■ WHAT THIS TASK INVOLVES ■
Your answer must be the records below, reproduced exactly.

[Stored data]
>>>

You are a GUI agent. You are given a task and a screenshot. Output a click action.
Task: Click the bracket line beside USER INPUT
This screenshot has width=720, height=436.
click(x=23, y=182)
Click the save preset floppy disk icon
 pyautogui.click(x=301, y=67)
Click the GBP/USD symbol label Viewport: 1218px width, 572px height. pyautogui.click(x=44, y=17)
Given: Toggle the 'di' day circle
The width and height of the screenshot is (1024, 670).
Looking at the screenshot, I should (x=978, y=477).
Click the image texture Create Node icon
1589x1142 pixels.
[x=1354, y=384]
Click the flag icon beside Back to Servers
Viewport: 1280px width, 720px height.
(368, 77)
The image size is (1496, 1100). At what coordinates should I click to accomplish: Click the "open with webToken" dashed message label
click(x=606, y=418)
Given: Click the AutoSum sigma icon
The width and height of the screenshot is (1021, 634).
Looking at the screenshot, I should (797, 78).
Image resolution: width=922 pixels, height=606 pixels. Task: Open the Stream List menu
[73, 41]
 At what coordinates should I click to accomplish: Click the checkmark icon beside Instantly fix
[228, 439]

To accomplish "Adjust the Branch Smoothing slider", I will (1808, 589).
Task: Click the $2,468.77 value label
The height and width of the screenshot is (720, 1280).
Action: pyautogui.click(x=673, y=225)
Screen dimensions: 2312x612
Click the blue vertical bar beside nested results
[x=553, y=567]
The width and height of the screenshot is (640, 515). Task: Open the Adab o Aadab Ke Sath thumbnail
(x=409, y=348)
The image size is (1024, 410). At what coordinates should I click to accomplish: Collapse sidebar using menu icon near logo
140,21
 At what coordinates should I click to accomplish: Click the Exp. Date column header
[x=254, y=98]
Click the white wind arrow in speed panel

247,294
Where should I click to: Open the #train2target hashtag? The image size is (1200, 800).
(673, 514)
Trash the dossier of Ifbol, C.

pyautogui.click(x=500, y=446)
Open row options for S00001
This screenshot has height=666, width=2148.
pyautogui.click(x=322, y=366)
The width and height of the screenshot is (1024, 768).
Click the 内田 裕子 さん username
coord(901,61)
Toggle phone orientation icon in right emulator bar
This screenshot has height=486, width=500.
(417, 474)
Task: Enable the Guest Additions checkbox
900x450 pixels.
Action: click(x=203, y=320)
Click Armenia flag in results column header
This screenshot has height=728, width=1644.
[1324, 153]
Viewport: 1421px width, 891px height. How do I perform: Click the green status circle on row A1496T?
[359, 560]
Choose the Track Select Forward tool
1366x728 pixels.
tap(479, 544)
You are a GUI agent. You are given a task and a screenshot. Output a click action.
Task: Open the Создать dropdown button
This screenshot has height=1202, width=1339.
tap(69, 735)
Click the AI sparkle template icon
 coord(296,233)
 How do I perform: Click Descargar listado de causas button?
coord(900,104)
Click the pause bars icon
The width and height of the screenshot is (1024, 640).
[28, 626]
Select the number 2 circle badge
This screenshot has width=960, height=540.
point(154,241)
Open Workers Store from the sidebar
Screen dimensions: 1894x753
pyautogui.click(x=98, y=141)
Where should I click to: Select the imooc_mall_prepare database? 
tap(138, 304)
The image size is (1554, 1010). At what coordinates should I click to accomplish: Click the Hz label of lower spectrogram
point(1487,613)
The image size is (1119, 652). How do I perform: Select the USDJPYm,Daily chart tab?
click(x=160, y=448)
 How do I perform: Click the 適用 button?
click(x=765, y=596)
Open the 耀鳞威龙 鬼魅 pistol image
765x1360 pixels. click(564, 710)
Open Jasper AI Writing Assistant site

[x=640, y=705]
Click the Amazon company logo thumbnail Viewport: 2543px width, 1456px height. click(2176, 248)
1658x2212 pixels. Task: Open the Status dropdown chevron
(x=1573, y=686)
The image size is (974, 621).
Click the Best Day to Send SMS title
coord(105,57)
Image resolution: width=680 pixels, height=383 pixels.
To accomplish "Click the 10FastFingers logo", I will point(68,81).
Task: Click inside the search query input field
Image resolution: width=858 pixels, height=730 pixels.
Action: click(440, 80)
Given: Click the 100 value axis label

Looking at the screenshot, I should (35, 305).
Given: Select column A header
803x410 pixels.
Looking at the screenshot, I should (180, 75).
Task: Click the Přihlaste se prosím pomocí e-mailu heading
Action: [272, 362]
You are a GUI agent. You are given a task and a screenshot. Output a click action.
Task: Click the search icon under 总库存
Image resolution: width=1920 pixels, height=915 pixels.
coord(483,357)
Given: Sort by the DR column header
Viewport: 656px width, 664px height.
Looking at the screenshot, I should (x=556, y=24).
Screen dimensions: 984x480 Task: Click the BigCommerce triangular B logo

<<<

■ WRITTEN RESPONSE ■
You are a GUI agent. You are given a task and a screenshot. Output a click action.
Task: Click the bracket line beside USER INPUT
This screenshot has width=720, height=436.
click(x=23, y=182)
Click the save preset floppy disk icon
 pyautogui.click(x=301, y=67)
Click the GBP/USD symbol label Viewport: 1218px width, 572px height. pyautogui.click(x=44, y=17)
Given: Toggle the 'di' day circle
The width and height of the screenshot is (1024, 670).
Looking at the screenshot, I should (x=978, y=477).
Click the image texture Create Node icon
1589x1142 pixels.
[x=1354, y=384]
Click the flag icon beside Back to Servers
Viewport: 1280px width, 720px height.
(368, 77)
The image size is (1496, 1100). At what coordinates should I click to accomplish: Click the "open with webToken" dashed message label
click(x=606, y=418)
Given: Click the AutoSum sigma icon
The width and height of the screenshot is (1021, 634).
Looking at the screenshot, I should (797, 78).
Image resolution: width=922 pixels, height=606 pixels. Task: Open the Stream List menu
[73, 41]
 At what coordinates should I click to accomplish: Click the checkmark icon beside Instantly fix
[228, 439]

To accomplish "Adjust the Branch Smoothing slider", I will (1808, 589).
Task: Click the $2,468.77 value label
The height and width of the screenshot is (720, 1280).
Action: pyautogui.click(x=673, y=225)
Screen dimensions: 2312x612
Click the blue vertical bar beside nested results
[x=553, y=567]
The width and height of the screenshot is (640, 515). Task: Open the Adab o Aadab Ke Sath thumbnail
(x=409, y=348)
The image size is (1024, 410). At what coordinates should I click to accomplish: Collapse sidebar using menu icon near logo
140,21
 At what coordinates should I click to accomplish: Click the Exp. Date column header
[x=254, y=98]
Click the white wind arrow in speed panel

247,294
Where should I click to: Open the #train2target hashtag? The image size is (1200, 800).
(673, 514)
Trash the dossier of Ifbol, C.

pyautogui.click(x=500, y=446)
Open row options for S00001
This screenshot has height=666, width=2148.
pyautogui.click(x=322, y=366)
The width and height of the screenshot is (1024, 768).
Click the 内田 裕子 さん username
coord(901,61)
Toggle phone orientation icon in right emulator bar
This screenshot has height=486, width=500.
(417, 474)
Task: Enable the Guest Additions checkbox
900x450 pixels.
Action: click(x=203, y=320)
Click Armenia flag in results column header
This screenshot has height=728, width=1644.
[1324, 153]
Viewport: 1421px width, 891px height. How do I perform: Click the green status circle on row A1496T?
[359, 560]
Choose the Track Select Forward tool
1366x728 pixels.
tap(479, 544)
You are a GUI agent. You are given a task and a screenshot. Output a click action.
Task: Open the Создать dropdown button
This screenshot has height=1202, width=1339.
tap(69, 735)
Click the AI sparkle template icon
 coord(296,233)
 How do I perform: Click Descargar listado de causas button?
coord(900,104)
Click the pause bars icon
The width and height of the screenshot is (1024, 640).
[28, 626]
Select the number 2 circle badge
This screenshot has width=960, height=540.
point(154,241)
Open Workers Store from the sidebar
Screen dimensions: 1894x753
pyautogui.click(x=98, y=141)
Where should I click to: Select the imooc_mall_prepare database? 
tap(138, 304)
The image size is (1554, 1010). At what coordinates should I click to accomplish: Click the Hz label of lower spectrogram
point(1487,613)
The image size is (1119, 652). How do I perform: Select the USDJPYm,Daily chart tab?
click(x=160, y=448)
 How do I perform: Click the 適用 button?
click(x=765, y=596)
Open the 耀鳞威龙 鬼魅 pistol image
765x1360 pixels. click(564, 710)
Open Jasper AI Writing Assistant site

[x=640, y=705]
Click the Amazon company logo thumbnail Viewport: 2543px width, 1456px height. click(2176, 248)
1658x2212 pixels. Task: Open the Status dropdown chevron
(x=1573, y=686)
The image size is (974, 621).
Click the Best Day to Send SMS title
coord(105,57)
Image resolution: width=680 pixels, height=383 pixels.
To accomplish "Click the 10FastFingers logo", I will point(68,81).
Task: Click inside the search query input field
Image resolution: width=858 pixels, height=730 pixels.
Action: click(440, 80)
Given: Click the 100 value axis label

Looking at the screenshot, I should (35, 305).
Given: Select column A header
803x410 pixels.
Looking at the screenshot, I should (180, 75).
Task: Click the Přihlaste se prosím pomocí e-mailu heading
Action: [272, 362]
You are a GUI agent. You are given a task and a screenshot. Output a click action.
Task: Click the search icon under 总库存
Image resolution: width=1920 pixels, height=915 pixels.
coord(483,357)
Given: Sort by the DR column header
Viewport: 656px width, 664px height.
Looking at the screenshot, I should (x=556, y=24).
Screen dimensions: 984x480 Task: Click the BigCommerce triangular B logo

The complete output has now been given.